This emerging advantage in the “total campaign" may be contributing to Obama significantly extending his lead in the presidential battleground where he is now leading John McCain by 9 points (51 to 42 percent) in states that Bush won by 4 points in 2004.

This results are based on a survey of 1,000 likely voters conducted across 16 presidential battleground states (CO, IA, IN, FL, MI, MN, MO, MT, NC, NH, NM, NV, OH, PA, VA, WI) from October 5-7, 2008.

These are the highlights of this critical information about the state of the campaigns at a point when Obama has started to take the lead.

  • Obama's campaign totally dominating in areas of new technology: By double-digit margins, voters are more likely to say that they have been reached by Obama's campaign more than McCain's through watching a campaign commercial on line, watching a viral video, visiting a campaign-sponsored website or receiving emails and “chain emails" about the candidate. In almost every area of the new campaign technology, Obama enjoys a two to one advantage in the battleground.

  • Obama's campaign reaching young voters. Among voters under 30 years old, Obama's campaign dominates on nearly every single medium. More than half of these voters report having watched TV ads and news stories from Obama's campaign, and on this critical medium Obama's campaign is exceeding McCain's by more than 30 points. Obama's campaign also holds a double-digit advantage on most forms of voter contact with voters aged 30 to 45 years old, which is an important part of Obama's 4-point electoral advantage among this cohort.

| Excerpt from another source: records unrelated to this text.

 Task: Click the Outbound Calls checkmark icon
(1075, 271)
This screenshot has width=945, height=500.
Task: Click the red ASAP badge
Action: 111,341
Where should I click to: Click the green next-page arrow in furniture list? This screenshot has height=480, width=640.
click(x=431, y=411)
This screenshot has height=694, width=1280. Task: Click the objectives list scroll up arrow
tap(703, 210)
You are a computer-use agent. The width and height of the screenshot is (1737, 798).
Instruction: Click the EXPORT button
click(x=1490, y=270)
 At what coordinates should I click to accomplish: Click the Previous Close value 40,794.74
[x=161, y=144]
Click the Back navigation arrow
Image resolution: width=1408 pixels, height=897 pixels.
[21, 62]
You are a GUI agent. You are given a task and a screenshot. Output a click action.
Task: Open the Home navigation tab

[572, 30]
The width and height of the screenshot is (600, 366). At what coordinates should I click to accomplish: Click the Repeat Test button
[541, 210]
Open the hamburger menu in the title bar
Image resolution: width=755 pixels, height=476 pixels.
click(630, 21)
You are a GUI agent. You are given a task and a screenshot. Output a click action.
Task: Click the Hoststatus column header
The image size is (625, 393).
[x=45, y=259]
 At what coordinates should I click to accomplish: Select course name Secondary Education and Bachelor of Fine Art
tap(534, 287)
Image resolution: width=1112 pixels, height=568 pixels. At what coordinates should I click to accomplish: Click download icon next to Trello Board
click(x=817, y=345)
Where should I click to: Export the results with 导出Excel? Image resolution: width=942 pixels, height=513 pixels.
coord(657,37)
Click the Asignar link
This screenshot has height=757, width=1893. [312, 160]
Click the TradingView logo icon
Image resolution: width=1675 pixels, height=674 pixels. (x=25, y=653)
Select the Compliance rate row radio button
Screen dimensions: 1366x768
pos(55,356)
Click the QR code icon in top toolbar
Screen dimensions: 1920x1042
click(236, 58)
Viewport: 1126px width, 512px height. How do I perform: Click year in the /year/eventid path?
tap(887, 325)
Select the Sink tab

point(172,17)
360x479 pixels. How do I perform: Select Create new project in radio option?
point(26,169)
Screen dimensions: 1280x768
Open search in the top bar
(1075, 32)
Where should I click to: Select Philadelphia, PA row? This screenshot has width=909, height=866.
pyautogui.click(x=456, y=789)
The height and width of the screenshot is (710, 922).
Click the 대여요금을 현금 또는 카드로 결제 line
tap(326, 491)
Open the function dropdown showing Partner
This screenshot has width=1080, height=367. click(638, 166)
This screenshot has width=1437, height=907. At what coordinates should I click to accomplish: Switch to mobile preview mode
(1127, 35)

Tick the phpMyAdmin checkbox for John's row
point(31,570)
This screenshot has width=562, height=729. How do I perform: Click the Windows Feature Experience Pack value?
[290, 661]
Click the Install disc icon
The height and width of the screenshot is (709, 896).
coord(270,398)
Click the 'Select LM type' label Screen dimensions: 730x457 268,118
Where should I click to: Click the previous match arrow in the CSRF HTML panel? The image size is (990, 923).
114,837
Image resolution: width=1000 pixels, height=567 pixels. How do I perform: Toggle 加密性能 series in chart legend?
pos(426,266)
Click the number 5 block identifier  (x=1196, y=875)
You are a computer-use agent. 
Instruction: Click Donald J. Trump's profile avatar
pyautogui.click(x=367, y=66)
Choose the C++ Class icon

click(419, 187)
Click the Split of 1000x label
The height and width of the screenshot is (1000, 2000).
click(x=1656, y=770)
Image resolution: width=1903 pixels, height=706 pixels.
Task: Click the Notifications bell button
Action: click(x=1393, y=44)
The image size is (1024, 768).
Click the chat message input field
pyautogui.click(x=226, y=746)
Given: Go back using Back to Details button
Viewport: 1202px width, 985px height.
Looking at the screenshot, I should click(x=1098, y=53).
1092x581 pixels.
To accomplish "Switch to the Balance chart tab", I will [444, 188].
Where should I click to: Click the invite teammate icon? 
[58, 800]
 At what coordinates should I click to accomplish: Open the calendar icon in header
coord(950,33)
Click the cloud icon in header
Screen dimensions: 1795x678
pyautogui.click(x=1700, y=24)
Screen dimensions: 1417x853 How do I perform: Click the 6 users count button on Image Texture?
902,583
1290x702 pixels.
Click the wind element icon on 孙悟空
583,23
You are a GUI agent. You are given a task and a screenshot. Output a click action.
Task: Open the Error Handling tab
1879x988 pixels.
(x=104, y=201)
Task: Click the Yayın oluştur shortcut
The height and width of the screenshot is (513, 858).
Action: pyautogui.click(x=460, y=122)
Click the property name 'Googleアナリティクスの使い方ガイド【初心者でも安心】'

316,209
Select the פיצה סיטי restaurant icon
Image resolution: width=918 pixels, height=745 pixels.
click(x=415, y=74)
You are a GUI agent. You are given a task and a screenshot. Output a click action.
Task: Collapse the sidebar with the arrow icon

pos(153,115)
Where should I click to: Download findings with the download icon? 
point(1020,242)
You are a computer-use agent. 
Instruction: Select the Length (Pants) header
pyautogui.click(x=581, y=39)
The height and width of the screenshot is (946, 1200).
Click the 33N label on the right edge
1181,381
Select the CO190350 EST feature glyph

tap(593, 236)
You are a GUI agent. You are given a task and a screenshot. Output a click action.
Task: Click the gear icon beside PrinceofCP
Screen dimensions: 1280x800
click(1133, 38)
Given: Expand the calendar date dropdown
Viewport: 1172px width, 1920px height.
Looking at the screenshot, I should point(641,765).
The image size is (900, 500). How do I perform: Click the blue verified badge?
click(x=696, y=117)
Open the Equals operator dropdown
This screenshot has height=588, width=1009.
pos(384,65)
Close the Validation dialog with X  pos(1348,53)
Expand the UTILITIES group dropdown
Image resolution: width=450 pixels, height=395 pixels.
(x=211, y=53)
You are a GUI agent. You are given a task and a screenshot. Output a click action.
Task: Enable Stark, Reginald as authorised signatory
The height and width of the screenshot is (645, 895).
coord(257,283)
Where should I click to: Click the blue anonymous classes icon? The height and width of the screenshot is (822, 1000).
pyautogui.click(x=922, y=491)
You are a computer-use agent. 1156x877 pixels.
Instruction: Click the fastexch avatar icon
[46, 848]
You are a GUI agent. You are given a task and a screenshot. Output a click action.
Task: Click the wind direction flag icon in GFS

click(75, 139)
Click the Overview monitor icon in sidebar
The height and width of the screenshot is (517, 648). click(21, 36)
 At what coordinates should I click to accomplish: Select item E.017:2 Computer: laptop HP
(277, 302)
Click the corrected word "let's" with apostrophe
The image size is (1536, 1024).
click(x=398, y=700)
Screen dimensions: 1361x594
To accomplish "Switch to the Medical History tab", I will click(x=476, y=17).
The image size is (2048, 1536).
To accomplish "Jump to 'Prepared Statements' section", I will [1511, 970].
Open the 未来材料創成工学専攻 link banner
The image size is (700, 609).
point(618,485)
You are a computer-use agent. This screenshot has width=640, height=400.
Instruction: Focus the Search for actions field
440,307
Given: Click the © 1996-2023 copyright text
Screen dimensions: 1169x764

  • Obama has big advantage on traditional forms of direct voter contact, particularly door-to-door canvassing: While the advantage in TV advertising is significant, it is also important to note that 21 percent say somebody supporting Obama has come to their door, but only 6 percent report having someone from McCain's campaign, which just does not have the same level of outreach. In each area - door-to-door canvassing and phone calls - Obama's campaign has a double-digit advantage. Only on receiving printed materials does Obama's lead narrow to 3 points, though the intensity of those who say they have received “much more" printed material from Obama's campaign is 5 points higher than those who report receiving “much more" printed materials from McCain.

  • Obama dominating TV advertising and it matters. By 65 to 44 percent, voters report watching more TV commercials from Obama. In the regression modeling, we show the intensity of TV advertising as the most important predictor of the vote when compared to other forms of communication.